Everything in the data below is left aside except the lines from the one containing "You are a computer-use agent. Screen dimensions: 1343x630" through the one containing "You are a computer-use agent. Image resolution: width=852"; repeat those exactly.

>>

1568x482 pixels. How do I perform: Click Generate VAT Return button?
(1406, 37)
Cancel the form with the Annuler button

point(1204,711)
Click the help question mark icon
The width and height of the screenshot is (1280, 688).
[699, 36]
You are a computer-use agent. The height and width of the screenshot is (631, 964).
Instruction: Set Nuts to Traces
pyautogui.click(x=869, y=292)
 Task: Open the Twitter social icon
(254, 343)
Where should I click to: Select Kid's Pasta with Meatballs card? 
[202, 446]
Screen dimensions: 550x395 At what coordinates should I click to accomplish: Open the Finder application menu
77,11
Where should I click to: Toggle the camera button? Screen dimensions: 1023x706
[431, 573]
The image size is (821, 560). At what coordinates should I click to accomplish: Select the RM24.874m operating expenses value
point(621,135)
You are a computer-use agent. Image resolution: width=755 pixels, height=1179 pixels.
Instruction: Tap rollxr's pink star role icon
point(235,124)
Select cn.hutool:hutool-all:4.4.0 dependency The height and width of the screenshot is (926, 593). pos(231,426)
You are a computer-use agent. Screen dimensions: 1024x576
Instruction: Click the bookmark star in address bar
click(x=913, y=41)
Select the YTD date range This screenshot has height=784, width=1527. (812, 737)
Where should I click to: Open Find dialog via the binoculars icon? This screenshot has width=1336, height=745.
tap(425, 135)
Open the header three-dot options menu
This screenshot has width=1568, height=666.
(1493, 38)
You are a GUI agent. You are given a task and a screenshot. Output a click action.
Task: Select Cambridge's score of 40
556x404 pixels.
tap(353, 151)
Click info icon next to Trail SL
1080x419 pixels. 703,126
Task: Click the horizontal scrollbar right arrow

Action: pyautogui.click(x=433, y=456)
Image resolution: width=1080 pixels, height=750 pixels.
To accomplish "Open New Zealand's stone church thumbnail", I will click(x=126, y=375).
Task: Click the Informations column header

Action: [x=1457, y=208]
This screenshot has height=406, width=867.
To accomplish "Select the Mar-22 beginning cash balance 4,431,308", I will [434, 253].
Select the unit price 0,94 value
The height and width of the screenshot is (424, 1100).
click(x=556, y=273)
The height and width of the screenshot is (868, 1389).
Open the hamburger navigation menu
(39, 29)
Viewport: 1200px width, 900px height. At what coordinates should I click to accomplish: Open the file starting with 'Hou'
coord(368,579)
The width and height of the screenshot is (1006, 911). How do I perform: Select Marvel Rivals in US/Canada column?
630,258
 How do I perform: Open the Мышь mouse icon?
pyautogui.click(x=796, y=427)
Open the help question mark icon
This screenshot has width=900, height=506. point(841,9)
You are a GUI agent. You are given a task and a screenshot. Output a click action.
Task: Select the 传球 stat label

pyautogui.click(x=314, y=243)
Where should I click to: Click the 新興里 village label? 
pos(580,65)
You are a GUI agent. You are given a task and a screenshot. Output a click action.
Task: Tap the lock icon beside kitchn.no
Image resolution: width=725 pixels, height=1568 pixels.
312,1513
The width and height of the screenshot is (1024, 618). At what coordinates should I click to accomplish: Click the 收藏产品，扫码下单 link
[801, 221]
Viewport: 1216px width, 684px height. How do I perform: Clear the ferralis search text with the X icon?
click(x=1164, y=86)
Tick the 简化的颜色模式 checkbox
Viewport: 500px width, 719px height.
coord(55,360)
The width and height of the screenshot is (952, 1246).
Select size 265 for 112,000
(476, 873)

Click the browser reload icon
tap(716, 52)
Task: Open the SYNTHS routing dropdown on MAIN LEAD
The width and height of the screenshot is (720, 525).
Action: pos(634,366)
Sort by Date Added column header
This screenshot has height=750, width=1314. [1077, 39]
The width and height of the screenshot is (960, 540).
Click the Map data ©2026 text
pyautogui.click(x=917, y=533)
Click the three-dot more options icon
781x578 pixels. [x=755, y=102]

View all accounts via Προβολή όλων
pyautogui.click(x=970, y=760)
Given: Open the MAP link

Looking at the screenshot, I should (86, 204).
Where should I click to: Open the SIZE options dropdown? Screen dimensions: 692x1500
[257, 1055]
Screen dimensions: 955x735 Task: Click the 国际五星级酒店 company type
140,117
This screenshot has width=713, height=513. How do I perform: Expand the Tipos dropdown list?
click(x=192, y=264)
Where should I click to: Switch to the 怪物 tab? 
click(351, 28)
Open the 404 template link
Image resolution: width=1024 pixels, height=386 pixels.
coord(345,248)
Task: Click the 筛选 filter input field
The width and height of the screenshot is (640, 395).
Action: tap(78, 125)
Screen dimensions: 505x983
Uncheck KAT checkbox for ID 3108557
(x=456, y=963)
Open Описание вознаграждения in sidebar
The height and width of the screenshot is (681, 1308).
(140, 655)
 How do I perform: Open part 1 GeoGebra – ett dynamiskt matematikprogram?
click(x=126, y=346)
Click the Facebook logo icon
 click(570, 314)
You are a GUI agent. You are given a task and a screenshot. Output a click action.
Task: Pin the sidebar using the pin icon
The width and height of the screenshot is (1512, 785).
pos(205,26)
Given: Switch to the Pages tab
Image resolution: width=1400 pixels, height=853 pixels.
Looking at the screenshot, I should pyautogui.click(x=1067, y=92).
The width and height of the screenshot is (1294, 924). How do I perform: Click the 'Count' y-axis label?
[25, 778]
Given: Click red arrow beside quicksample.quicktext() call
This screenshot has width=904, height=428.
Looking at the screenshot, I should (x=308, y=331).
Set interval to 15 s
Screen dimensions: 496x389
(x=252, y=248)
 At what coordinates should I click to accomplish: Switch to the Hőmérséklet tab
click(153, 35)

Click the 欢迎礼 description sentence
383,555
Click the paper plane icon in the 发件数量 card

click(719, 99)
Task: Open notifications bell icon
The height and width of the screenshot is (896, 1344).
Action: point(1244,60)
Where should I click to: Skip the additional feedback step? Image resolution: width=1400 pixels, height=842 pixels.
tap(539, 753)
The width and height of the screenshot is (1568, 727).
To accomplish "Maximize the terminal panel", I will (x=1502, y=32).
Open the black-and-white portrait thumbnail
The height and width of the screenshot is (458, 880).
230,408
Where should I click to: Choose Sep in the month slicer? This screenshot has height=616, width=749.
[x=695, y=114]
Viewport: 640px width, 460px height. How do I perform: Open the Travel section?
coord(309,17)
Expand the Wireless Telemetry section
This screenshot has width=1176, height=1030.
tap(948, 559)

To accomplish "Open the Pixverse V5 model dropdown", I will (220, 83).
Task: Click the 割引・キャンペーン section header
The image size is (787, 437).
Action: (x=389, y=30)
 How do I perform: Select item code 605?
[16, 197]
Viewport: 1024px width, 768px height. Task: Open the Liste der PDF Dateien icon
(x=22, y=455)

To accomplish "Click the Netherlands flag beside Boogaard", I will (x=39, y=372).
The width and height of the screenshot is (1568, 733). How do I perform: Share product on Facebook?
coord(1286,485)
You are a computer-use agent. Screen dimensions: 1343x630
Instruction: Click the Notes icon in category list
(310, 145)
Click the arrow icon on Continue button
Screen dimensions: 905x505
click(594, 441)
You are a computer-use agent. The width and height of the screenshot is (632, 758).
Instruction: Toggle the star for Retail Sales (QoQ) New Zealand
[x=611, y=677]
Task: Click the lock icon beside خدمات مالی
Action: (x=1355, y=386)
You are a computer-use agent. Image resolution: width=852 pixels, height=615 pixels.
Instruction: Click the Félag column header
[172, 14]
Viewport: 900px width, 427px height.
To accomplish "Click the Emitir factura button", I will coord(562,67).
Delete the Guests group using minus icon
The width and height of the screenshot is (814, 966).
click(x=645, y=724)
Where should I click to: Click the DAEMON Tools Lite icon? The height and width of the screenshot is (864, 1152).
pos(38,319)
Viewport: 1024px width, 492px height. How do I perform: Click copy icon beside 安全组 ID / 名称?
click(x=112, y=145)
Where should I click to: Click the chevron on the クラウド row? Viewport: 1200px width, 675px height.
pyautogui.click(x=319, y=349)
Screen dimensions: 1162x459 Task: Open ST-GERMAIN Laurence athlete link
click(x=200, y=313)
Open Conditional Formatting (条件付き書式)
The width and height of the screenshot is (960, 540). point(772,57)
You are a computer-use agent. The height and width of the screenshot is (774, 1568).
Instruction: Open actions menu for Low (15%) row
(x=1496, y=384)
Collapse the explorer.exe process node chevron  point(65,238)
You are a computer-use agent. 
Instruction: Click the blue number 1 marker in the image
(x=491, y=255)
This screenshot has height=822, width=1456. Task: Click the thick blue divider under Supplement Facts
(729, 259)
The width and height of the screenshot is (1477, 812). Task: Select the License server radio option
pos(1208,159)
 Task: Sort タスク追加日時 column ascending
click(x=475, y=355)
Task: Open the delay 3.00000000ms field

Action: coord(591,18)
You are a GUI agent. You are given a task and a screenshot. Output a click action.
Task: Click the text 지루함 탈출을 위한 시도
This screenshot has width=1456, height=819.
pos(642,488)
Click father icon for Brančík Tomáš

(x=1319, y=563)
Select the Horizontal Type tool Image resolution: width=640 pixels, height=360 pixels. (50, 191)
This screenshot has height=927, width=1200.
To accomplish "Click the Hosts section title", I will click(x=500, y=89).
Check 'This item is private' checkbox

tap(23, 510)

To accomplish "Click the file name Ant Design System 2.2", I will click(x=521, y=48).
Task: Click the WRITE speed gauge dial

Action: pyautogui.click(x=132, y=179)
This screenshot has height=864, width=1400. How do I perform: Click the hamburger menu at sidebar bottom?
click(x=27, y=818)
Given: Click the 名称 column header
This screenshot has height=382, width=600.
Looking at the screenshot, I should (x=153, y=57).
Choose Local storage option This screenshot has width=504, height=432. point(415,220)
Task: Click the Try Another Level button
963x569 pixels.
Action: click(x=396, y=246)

<<

TASK RESULT:
You are a computer-use agent. Screen dimensions: 1343x630
Instruction: Click the Notes icon in category list
(310, 145)
Click the arrow icon on Continue button
Screen dimensions: 905x505
click(594, 441)
You are a computer-use agent. The width and height of the screenshot is (632, 758).
Instruction: Toggle the star for Retail Sales (QoQ) New Zealand
[x=611, y=677]
Task: Click the lock icon beside خدمات مالی
Action: (x=1355, y=386)
You are a computer-use agent. Image resolution: width=852 pixels, height=615 pixels.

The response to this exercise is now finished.